Provided records below:
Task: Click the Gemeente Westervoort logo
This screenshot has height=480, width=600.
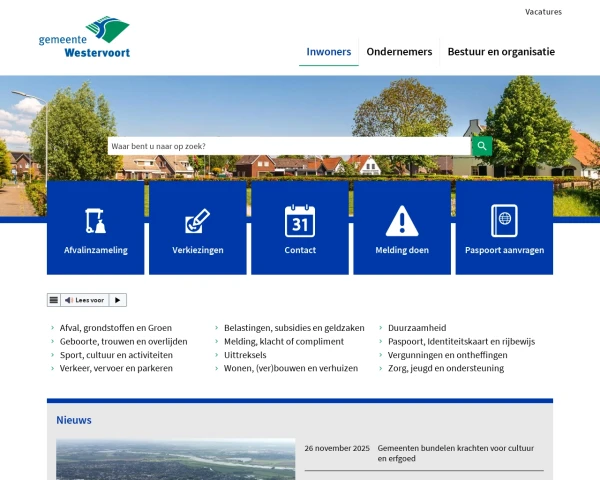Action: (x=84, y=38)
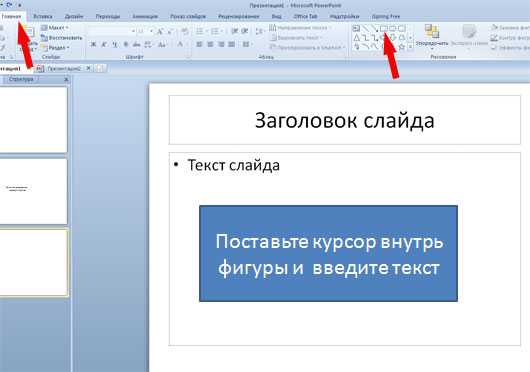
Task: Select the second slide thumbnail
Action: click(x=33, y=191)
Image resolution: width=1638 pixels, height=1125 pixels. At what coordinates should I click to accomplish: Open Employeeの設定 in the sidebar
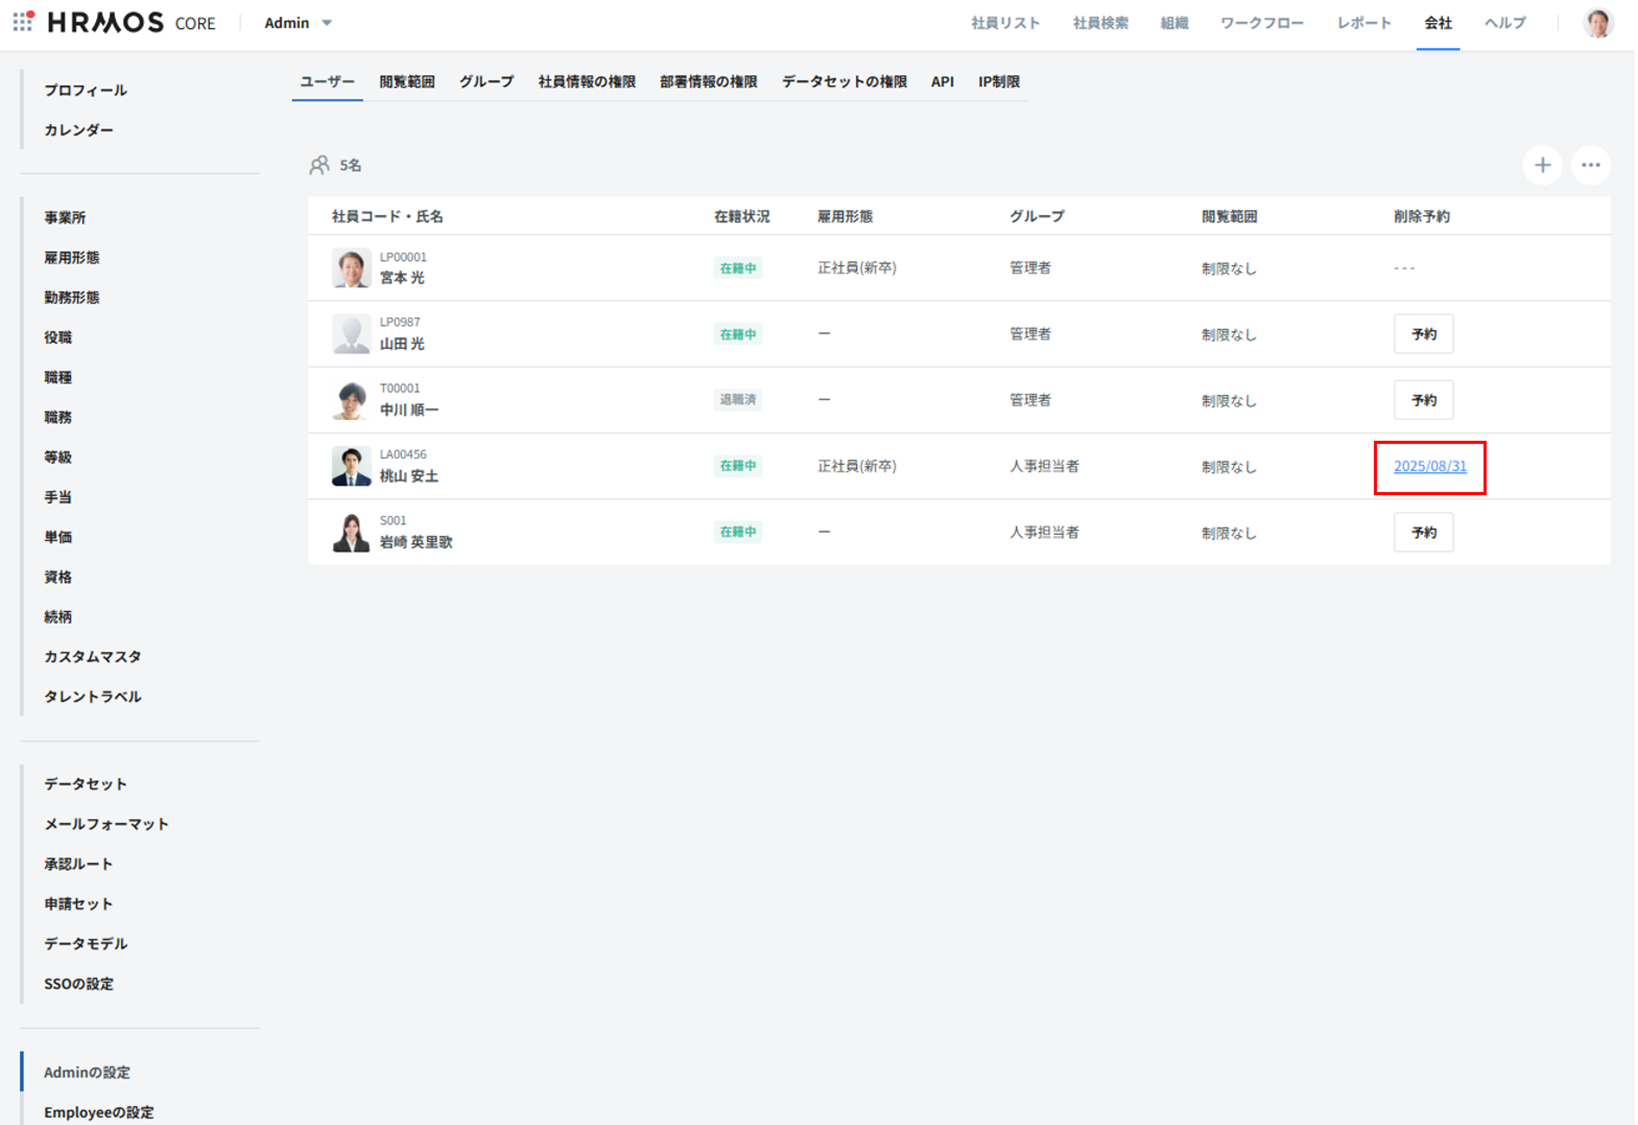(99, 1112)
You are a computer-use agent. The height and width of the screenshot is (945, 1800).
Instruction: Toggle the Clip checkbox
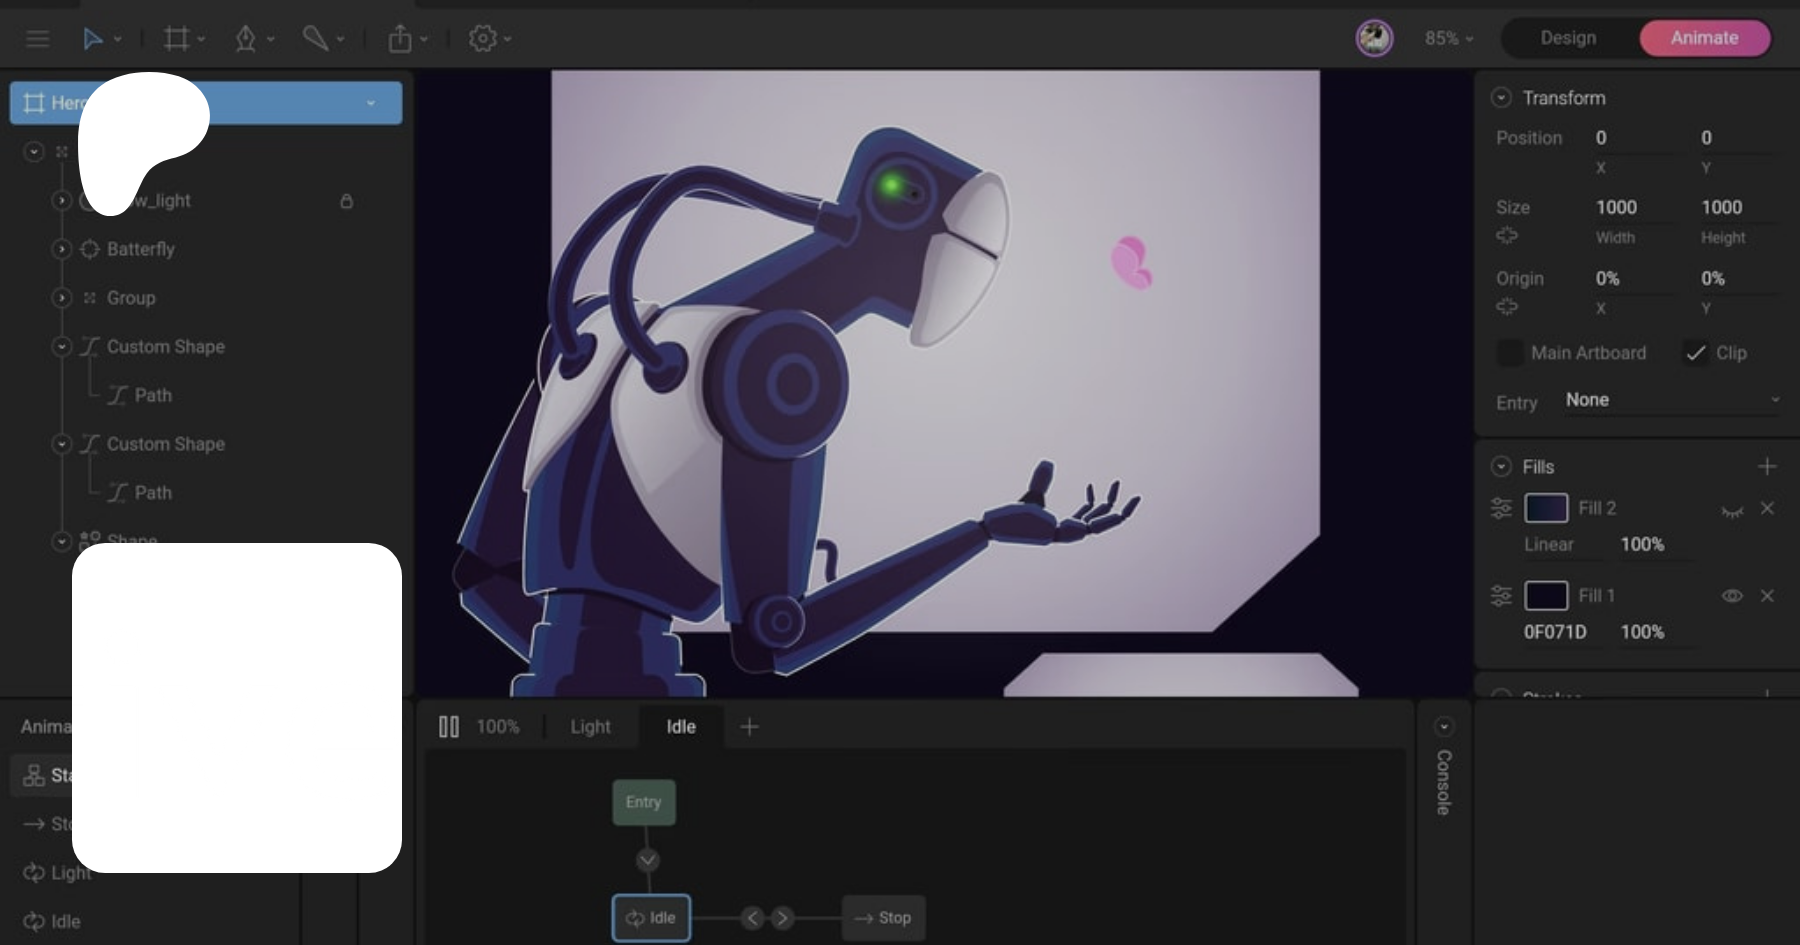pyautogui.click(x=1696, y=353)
End of Provided records.
Provided records below:
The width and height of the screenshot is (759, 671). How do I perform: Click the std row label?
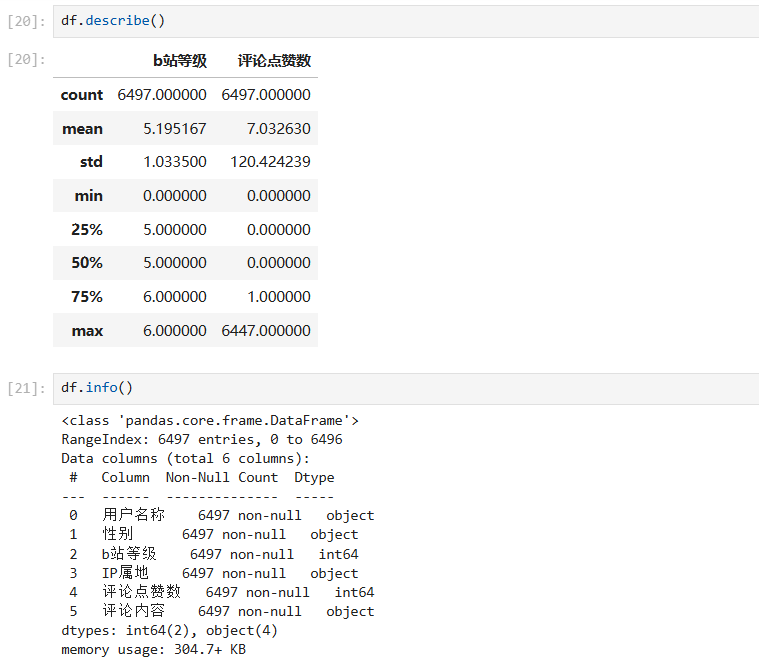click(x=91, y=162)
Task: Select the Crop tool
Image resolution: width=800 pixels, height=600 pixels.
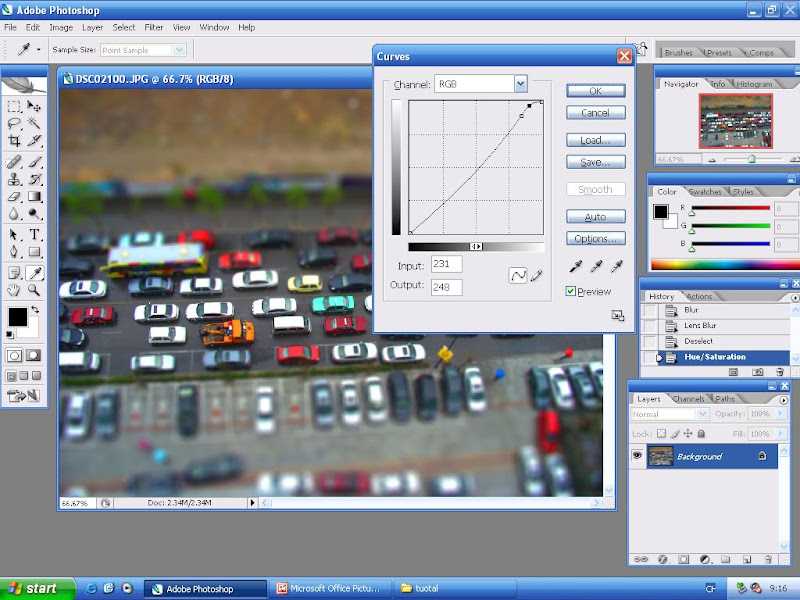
End of Provided records.
Reproduce exactly the lines above from the line with "Task: Select the Crop tool" to the line with "Image resolution: width=800", including both, and add nothing.

Task: Select the Crop tool
Image resolution: width=800 pixels, height=600 pixels.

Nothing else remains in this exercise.